Letters from the West

U of I, Nature Conservancy, land trust turn Central Idaho ranch into learning center

Rock Creek Ranch near Hailey is 10,400 acres The Nature Conservancy and the Wood River Land Trust bought through a generous below market value deal to keep it forever open by its previous owners Harry Rinker and his family. Now its part of a collaborative effort with the University of Idaho.
Rock Creek Ranch near Hailey is 10,400 acres The Nature Conservancy and the Wood River Land Trust bought through a generous below market value deal to keep it forever open by its previous owners Harry Rinker and his family. Now its part of a collaborative effort with the University of Idaho.

The wide-open spaces of the Rock Creek Ranch near Hailey look like Idaho once was. But a remarkable collaboration of the University of Idaho with the Wood River Land Trust and the Nature Conservancy in Idaho could make it the ranch of the future.

The 10,400-acre ranch includes the entire Rock Creek drainage southwest of Hailey.
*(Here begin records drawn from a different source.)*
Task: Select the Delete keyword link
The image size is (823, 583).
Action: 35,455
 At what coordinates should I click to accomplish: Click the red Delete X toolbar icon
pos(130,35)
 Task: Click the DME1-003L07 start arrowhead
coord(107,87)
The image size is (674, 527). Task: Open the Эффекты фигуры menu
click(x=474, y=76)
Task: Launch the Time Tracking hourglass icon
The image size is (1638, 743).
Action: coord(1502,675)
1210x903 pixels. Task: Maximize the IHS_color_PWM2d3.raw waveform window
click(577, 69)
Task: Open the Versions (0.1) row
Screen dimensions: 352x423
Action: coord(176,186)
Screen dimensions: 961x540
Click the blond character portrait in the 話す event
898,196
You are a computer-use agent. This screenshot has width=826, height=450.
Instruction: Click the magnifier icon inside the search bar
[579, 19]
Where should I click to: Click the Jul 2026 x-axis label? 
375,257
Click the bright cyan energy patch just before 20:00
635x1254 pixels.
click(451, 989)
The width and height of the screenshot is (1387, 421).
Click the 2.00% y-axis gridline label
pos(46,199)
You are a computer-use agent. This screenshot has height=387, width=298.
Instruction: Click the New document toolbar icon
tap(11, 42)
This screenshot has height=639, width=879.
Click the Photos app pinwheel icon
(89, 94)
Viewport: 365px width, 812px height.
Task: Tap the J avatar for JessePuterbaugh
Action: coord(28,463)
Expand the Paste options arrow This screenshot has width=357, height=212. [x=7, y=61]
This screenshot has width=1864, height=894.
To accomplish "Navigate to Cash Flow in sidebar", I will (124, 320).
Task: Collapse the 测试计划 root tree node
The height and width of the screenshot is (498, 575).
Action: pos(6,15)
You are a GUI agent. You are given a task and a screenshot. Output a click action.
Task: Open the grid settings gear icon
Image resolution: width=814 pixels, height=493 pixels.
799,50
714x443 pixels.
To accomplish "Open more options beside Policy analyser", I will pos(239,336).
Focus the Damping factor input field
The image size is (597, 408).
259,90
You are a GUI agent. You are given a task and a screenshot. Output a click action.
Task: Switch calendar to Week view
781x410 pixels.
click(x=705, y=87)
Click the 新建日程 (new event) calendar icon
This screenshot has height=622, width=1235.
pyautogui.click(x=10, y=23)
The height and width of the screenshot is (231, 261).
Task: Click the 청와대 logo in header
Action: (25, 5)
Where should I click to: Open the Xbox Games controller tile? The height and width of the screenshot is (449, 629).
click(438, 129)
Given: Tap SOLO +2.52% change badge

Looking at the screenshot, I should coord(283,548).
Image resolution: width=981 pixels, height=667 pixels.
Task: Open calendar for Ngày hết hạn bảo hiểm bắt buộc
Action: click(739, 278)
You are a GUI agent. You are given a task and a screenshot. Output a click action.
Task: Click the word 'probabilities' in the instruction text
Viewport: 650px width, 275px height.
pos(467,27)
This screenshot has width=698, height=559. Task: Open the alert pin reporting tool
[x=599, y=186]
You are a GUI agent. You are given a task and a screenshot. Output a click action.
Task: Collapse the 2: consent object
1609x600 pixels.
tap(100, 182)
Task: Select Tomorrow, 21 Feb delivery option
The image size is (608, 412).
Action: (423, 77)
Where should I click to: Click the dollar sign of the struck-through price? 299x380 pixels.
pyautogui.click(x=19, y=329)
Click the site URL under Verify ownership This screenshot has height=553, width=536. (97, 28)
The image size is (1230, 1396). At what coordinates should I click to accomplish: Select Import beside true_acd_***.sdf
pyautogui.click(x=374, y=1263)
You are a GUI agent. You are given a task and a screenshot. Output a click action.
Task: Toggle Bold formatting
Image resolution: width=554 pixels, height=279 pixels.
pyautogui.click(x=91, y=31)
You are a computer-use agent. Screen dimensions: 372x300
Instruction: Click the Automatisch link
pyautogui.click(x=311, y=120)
It’s filled with high-quality sagebrush steppe, aspen forest and streamside habitat along Rock Creek. It’s the home of sage grouse as well as summer and winter habitat for elk and mule deer.

It also is a working ranch and will continue as one as its partners work to establish a sustainable rangeland research and educational facility in the heart of Idaho, where ranching, conservation, recreation and education intersect. In 2015 the Idaho Legislature killed the original vision for protecting the open space, which was to turn the ranch into an Idaho Department of Fish and Game Wildlife Management Area.

Even though all of the money would have come from federal taxes on guns, ammunition and sporting goods, the House rejected the sale after the Idaho Fish and Game Commission wrote a guest opinion in the Idaho Statesman complaining about the Legislature’s meddling. That left the Wood River Land Trust, which actually holds the title to the land, holding the bag.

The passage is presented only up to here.